Background: This study aimed to compare changes in plasma beta-globin DNA and serum S100 protein to diagnose stroke and for predicting mortality and morbidity.
Methods: Patients with stroke-like symptoms presenting to the emergency department of a Hong Kong hospital were recruited. Plasma DNA was analyzed for the beta-globin gene with fluorescent-based PCR. S100 concentrations were determined using ELISA. Primary outcomes were diagnosis of stroke, mortality, and modified Rankin Score (mRS) after 6 months.

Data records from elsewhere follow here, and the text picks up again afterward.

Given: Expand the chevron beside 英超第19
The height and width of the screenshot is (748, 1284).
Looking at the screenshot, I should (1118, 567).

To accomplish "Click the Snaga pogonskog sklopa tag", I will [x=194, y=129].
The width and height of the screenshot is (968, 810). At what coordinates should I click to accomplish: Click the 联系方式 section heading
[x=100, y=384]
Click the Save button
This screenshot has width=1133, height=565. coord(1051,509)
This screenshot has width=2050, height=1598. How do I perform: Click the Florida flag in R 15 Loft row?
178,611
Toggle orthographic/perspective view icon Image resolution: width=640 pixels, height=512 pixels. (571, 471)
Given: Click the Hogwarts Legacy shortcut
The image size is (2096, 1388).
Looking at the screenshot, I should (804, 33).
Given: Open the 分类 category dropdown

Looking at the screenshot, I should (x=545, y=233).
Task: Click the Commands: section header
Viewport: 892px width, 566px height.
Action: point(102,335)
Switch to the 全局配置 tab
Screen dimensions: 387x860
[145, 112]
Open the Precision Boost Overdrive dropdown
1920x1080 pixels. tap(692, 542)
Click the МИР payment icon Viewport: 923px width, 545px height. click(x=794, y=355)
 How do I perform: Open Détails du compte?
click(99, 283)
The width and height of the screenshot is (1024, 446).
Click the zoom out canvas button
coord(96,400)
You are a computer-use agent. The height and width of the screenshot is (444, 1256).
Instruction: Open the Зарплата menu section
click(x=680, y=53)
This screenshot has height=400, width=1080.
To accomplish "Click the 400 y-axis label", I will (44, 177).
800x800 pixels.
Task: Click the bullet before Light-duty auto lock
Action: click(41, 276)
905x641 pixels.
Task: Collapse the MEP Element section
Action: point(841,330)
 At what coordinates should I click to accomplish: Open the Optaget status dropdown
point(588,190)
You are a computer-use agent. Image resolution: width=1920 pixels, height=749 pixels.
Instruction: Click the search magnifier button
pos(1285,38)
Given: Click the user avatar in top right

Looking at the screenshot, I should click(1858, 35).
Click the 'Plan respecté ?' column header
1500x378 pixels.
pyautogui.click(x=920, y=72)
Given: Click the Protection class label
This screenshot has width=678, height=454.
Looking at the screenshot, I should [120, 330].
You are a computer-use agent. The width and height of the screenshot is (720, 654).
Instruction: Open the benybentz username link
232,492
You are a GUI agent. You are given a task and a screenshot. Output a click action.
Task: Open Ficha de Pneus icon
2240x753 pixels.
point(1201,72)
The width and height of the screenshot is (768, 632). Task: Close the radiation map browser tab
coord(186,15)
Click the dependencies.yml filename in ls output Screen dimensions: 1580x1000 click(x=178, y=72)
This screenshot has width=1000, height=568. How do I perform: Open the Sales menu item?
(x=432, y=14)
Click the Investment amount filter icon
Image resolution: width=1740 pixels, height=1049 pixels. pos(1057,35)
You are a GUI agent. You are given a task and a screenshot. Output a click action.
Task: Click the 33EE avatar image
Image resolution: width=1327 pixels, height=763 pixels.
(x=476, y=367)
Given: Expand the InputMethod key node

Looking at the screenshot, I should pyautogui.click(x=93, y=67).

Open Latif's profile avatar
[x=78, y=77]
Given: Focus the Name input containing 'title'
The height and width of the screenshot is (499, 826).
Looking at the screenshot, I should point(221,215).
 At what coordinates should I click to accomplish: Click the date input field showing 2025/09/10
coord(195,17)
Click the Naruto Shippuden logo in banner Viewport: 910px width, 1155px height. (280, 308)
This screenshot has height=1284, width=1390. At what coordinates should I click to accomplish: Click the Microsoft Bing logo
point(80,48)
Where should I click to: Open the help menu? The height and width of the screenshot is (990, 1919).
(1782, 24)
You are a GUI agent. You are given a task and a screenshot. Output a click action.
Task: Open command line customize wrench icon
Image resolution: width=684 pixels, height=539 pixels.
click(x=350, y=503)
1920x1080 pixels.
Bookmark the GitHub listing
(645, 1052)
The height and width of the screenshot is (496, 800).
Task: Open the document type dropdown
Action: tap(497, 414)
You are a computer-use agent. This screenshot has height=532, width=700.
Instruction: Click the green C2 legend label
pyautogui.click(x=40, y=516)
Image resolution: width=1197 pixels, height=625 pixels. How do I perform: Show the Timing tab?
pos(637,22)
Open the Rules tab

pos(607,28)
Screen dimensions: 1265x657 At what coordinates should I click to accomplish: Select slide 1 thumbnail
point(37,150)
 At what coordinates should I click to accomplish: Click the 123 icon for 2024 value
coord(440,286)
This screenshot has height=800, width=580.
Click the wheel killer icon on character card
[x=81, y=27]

Results: One hundred ninety-seven consecutive patients recruited, 118 (60%) ischemic stroke, 35 (18%) hemorrhage and 44 (22%) with no acute neuroimaging changes. Serum S100 and plasma DNA were increased in 126 (p<0.0010) and 36 (p=0.21) stroke patients respectively vs. controls. Median plasma DNA was higher in hemorrhagic stroke than those without (1725 vs. 1050 kilogenome-equivalents/l, p=0.0104). Median plasma DNA was higher in mRS>2 vs. mRS<or=2 (1350 vs. 1025, p=0.0103), and higher in non-survivors vs. survivors (1625 vs. 1050, p=0.0070). Median serum S100 higher in mRS>2 patients vs. mRS<or=2 (0.152 vs. 0.131 microg/l, p=0.0003). The odds ratio (OR) of discriminating hemorrhagic from non-hemorrhagic stroke with DNA was 4.24 (95% CI 1.88-9.56); S100 and DNA together give an OR of 16.55.
Conclusion: For stroke diagnosis, S100 performs better than DNA; DNA is a better marker for hemorrhage. For diagnosis of hemorrhagic stroke, combined S100 and DNA performs better than either alone. Plasma DNA and serum S100 predict morbidity and mortality in stroke.